Yes, like being abandoned, beaten and abused, yelled at, ignored or sent to military school -- but are methods like attachment parenting a good thing? Is it good for children to have overprotective mothers, whose primary focus is always their children?
Antler said the key is learning from the Jewish mothers of the past.
"I think what we call the hovering mother, the helicopter mother, bears some resemblance to the overinvolved Jewish mother of the past," Antler said. But there is a difference. The 24/7 hovering mother never feels like anything she does is good enough, and she always feels guilty about it.
"I think she could learn something from the Jewish mothers of the past," Antler said. "I don't think they did feel guilty. They did go to school with their children, but they didn't feel guilty about it," she said. It was just something they had to do.
"We are all Jewish mothers," Antler said.
How we perceive today's mothers stems, in large part, from how they are portrayed by the media. Ten years ago, a group of Hollywood women founded the MorningStar Commission "to look at the impact of these stereotypes on Jewish women," said Joan Hyler, a Hollywood producer.

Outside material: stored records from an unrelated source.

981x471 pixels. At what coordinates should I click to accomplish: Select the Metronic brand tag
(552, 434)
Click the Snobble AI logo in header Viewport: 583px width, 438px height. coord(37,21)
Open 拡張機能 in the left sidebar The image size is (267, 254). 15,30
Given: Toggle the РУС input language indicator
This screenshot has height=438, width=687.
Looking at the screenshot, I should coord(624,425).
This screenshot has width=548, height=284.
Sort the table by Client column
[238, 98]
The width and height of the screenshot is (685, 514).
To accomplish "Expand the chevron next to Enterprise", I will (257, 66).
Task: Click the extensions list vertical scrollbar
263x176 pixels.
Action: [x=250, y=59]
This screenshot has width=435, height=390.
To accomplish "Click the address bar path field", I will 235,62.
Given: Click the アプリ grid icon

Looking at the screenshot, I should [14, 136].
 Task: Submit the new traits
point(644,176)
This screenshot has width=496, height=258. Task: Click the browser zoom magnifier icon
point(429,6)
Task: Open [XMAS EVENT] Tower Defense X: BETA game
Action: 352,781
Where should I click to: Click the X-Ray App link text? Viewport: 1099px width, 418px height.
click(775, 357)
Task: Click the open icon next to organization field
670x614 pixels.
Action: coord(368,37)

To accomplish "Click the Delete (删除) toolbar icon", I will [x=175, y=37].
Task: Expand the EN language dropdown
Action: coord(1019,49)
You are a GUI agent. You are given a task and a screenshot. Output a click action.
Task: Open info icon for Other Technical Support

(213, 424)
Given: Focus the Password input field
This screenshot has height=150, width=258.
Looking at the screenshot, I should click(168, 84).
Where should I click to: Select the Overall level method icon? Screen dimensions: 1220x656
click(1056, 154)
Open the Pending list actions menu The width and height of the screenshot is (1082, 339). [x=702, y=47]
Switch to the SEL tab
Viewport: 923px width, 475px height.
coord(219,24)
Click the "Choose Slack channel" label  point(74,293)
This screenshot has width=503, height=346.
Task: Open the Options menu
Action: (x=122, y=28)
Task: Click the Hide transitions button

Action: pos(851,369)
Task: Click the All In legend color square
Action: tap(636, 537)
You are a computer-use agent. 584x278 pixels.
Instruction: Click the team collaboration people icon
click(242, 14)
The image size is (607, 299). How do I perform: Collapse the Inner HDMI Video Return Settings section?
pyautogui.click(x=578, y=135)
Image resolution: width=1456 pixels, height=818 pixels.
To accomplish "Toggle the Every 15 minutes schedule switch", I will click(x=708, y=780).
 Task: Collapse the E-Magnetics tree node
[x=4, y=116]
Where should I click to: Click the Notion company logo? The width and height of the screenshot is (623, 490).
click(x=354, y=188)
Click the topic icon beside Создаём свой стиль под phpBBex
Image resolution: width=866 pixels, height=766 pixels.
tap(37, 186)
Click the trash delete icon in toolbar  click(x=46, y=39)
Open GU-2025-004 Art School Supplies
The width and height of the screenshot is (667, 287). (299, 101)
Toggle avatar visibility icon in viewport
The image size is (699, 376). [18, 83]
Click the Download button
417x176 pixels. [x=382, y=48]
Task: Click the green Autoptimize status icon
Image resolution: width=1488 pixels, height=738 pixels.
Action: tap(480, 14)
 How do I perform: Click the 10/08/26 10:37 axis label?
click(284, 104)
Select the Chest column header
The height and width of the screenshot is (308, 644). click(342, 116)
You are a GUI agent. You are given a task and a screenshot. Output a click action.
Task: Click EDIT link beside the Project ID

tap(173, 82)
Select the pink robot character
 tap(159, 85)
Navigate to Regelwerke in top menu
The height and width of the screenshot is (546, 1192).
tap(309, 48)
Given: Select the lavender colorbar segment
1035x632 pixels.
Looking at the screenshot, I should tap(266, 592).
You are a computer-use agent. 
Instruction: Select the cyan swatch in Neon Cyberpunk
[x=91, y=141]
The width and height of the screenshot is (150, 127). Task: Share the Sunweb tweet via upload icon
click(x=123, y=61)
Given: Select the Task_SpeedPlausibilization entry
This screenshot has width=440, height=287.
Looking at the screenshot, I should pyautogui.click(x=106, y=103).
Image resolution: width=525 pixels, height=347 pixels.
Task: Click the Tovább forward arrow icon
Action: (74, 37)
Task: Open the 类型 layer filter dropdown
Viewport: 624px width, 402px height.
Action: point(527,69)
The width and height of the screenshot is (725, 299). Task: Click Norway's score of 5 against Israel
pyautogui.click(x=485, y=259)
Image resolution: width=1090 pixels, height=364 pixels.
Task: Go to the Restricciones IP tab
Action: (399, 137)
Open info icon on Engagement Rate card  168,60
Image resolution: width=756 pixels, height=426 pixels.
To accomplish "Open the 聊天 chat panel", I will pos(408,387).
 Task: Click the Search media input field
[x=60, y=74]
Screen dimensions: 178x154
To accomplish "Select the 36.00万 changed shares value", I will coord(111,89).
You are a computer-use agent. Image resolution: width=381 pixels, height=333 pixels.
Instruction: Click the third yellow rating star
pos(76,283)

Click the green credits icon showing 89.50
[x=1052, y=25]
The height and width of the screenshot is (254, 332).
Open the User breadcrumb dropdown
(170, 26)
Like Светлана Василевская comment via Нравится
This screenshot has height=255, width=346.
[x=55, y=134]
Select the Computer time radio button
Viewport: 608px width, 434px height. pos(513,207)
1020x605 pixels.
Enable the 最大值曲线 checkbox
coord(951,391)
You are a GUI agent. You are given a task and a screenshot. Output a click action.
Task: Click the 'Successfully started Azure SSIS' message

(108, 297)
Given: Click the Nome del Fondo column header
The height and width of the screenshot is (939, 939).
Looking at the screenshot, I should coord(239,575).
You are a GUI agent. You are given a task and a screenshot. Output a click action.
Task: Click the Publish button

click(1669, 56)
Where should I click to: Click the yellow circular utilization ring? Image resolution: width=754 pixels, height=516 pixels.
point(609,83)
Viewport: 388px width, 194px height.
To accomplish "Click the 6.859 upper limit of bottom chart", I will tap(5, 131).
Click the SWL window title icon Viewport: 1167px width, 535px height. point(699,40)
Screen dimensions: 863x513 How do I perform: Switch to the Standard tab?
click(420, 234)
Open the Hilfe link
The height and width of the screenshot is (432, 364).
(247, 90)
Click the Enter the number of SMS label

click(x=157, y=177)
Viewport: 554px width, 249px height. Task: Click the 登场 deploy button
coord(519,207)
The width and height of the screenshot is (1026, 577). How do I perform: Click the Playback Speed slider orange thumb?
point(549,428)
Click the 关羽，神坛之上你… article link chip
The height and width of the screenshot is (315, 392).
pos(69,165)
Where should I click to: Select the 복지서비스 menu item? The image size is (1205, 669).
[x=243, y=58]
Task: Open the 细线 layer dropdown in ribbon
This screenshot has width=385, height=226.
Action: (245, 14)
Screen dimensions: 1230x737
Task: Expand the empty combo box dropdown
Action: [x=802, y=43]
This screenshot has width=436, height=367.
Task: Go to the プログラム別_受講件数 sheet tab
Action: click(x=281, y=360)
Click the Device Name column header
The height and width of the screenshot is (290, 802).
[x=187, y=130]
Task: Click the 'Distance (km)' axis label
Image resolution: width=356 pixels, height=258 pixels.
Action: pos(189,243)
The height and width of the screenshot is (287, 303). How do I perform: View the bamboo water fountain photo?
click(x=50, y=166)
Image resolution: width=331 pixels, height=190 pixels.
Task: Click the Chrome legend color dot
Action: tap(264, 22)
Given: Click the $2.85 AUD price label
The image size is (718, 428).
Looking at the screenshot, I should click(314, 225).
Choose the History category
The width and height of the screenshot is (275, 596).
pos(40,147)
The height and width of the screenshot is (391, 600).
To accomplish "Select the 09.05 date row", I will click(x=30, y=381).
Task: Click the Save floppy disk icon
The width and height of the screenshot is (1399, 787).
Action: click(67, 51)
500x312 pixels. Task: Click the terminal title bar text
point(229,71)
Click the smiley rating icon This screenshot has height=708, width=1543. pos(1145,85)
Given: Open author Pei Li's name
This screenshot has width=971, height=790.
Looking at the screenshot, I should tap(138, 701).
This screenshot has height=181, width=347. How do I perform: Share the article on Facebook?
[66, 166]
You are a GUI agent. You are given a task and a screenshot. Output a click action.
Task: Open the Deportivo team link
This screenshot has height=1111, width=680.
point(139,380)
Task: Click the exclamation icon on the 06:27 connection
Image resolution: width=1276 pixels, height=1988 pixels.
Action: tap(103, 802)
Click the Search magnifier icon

"Negative stereotypes have a permanent and damaging impact -- be they sexist, racist or anti-Semitic. The influence of negative stereotypes contributes to a culture of xenophobia, hatred and isolation," she said.
The group hopes to influence better portrayals of Jewish women in the media, so that instead of Fran Drescher's nanny, you might have more like Debra Messing's Grace Adler, "a proud Jewish girl glamorously bouncing down the marriage aisle with her prize -- a gorgeous Jewish doctor!" There have been some minor improvements in the media, like the hippy Dharma, in "Dharma and Greg," or Barbra Streisand's oversexed mother in "Meet the Fockers." Actresses like Rachel Weisz and Natalie Portman are openly proud to be Jewish, Hyler said, also pointing to characters, even minor ones, who break the stereotypes, like "Everwood" introducing a Jewish family and an elegant Jewish mother, or the young daughter in the hit series, "Brothers and Sisters," who longs to know her Jewish identity beyond being just "secular humanist."
Antler points to Tova Feldshuh, who plays a Jewish mother character in "Kissing Jessica Stein," a movie about a Jewish girl's flirtation with being a lesbian (and honored for it by the MorningStar Commission).
"Judy Stein [the mother] is immediately presented as a manipulative, overprotective Jewish mother - however, she's revealed in the film to be a caring, nurturing woman who understands her daughter's needs," Antler said. "The mother is a caricature, but then you get inside the character, and you can see the real positive traits of the Jewish mother. That kind of character can be copied in any medium."
The new Jewish mother indeed exists, Antler said. "and I think it needs the next generation of writers and performers to describe and put this into our cultural vocabulary. Let's see her. That's what we're waiting for. That's what I look forward to."